É claro,entretanto, que existe uma dimensão internacional da questão amazônica que não pode ser escamoteada. A teia de relações é complexa e há boas e más instituições, nacionais e internacionais, atuando na região. Há muita biopirataria disfarçada de trabalho sério, há interesses escusos usando gente ingênua para agir, há a guerrilha colombiana, o tráfico de drogas e outras atividades ilícitas que se somam e entrelaçam – garimpo, extração de madeira, contrabando. E há um enorme patrimônio natural em jogo, sob nossa guarda e dos países vizinhos, mas que pertence a toda a espécie humana.

Não se pode também ser ingênuo. Mas essas sandices só servem para turvar ainda mais uma discussão já suficientemente complexa, conflituosa e delicada.

RAPOSA-SERRA DO SOL

A demarcação da Terra Indígena Raposa Serra do Sol, sabe-o quem acompanha o noticiário, é o conflito do momento em Roraima. Um assunto muito sério que merece a atenção de todos os brasileiros, e que é uma pequena amostra do “conflito amazônico” em escala mais ampla.

De um lado, estão as etnias macuxi, wapichana, ingarikó, taurepang e patamona, uma população estimada em 15 mil índios, que lutam pela demarcação contínua de seu território ancestral de 1,6 milhão de hectares, localizado no nordeste do Estado de Roraima, entre os rios Tacutu, Maú, Miang, Surumú e a fronteira com a Venezuela, abrangendo inclusive, por sinal, a pequena porção brasileira do Monte Roraima (nada a ver, portanto, com a Serra Grande, próxima à Boa Vista, como queria meu desinformado companheiro de ônibus).

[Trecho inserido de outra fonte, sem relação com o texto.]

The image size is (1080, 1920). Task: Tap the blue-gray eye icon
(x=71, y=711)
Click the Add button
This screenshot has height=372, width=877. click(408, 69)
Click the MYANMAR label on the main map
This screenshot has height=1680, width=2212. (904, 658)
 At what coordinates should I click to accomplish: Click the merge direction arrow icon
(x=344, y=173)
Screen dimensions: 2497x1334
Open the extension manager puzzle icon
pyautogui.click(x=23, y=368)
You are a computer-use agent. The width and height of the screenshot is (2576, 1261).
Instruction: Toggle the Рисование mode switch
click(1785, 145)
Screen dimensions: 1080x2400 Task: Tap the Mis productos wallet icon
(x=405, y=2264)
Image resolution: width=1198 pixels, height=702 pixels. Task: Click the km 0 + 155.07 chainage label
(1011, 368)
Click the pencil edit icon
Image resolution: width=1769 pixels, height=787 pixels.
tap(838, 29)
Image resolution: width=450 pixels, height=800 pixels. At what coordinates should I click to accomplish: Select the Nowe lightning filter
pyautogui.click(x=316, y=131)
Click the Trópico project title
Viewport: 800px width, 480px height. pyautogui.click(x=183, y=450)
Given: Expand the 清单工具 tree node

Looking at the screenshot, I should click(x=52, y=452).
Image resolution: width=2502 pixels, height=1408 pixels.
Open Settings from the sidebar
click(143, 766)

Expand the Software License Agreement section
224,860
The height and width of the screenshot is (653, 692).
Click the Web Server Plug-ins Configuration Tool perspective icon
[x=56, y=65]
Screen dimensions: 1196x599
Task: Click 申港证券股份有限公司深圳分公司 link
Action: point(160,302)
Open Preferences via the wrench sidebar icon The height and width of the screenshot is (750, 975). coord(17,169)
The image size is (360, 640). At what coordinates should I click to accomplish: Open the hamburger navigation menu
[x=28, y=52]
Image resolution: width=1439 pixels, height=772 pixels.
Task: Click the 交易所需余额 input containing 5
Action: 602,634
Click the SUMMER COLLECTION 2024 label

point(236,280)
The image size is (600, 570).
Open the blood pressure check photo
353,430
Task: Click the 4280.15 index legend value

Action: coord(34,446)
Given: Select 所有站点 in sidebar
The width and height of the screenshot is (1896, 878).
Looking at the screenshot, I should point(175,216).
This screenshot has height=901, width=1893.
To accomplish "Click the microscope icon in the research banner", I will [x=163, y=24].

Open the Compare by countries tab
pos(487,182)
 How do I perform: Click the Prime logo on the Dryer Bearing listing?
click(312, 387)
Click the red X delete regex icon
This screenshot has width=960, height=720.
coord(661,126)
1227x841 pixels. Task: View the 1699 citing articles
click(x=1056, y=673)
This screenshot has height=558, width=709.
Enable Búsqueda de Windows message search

Do outro lado, perfilam-se as retrógradas forças que dominam o governo do Estado, arrozeiros que ocupam parte da área e parte dos índios, economicamente vinculada a esses arrozeiros, no maior crime cometido por essa elite exploradora, que dividiu os índios da região, colocando-os uns contra os outros. A esses, somam-se os interesses das Forças Armadas, que não querem ver a faixa de fronteira incluída na área indígena, lutando pela demarcação da reserva em ilhas isoladas. Os argumentos dessa turma – à exceção dos militares – são a mesma ladainha de sempre, de que se estará inviabilizando o desenvolvimento de um Estado porque a maior parte de Roraima já é ocupada por terras indígenas. Mentira, porque com 223 mil km2 e 273 mil habitantes, Roraima continua tendo terras de sobra para todos.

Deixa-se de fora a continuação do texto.